* **Work item**:
Since pictures are not part of the copy, please output only the lines from the one with "Contact Us (1070, 153)" through the end of the data below, exactly as written.

* **Source data**:
== Segment start ==

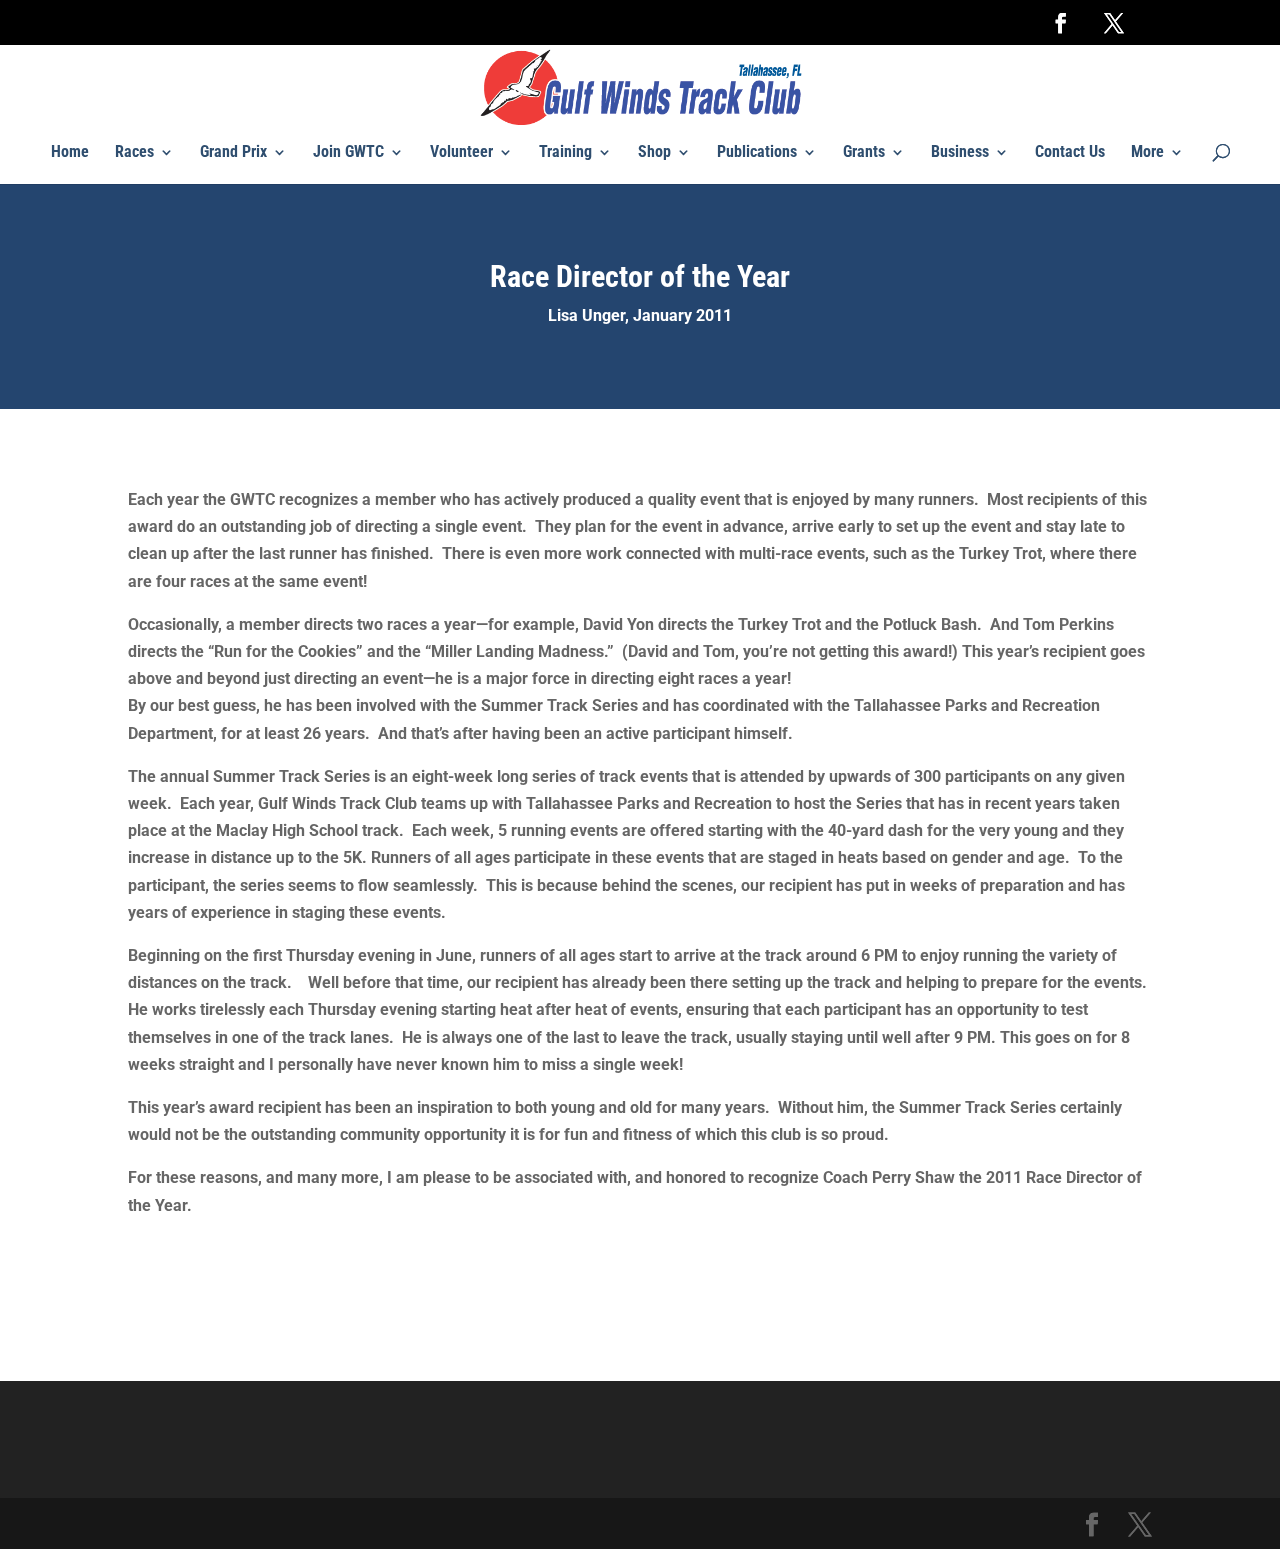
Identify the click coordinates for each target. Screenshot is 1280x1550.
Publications (757, 153)
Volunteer (461, 153)
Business (960, 153)
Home (70, 153)
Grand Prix (233, 153)
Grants (864, 153)
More (1147, 153)
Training (565, 153)
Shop (654, 153)
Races (134, 153)
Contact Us (1070, 153)
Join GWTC (348, 153)
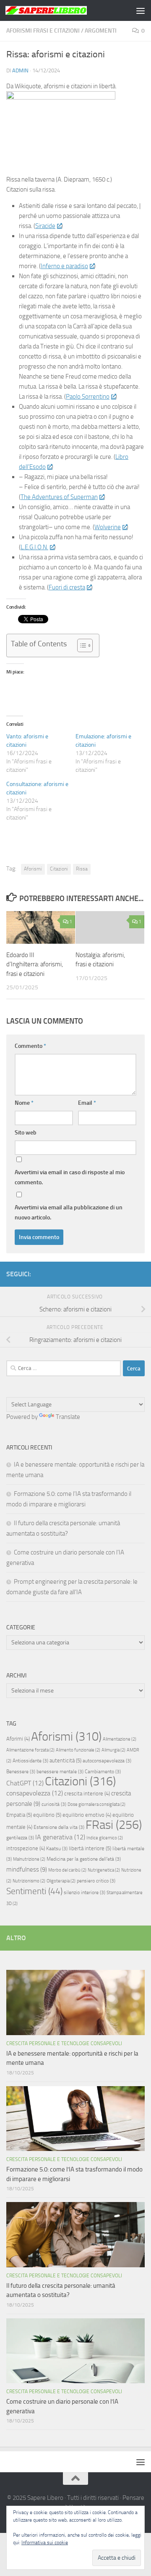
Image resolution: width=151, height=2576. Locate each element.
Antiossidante (30, 1761)
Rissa (82, 869)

== Segment end ==

* **Solution below**:
Contact Us (1070, 153)
Join GWTC (348, 153)
Image resolution: width=151, height=2576. Locate each element.
Antiossidante (30, 1761)
Rissa (82, 869)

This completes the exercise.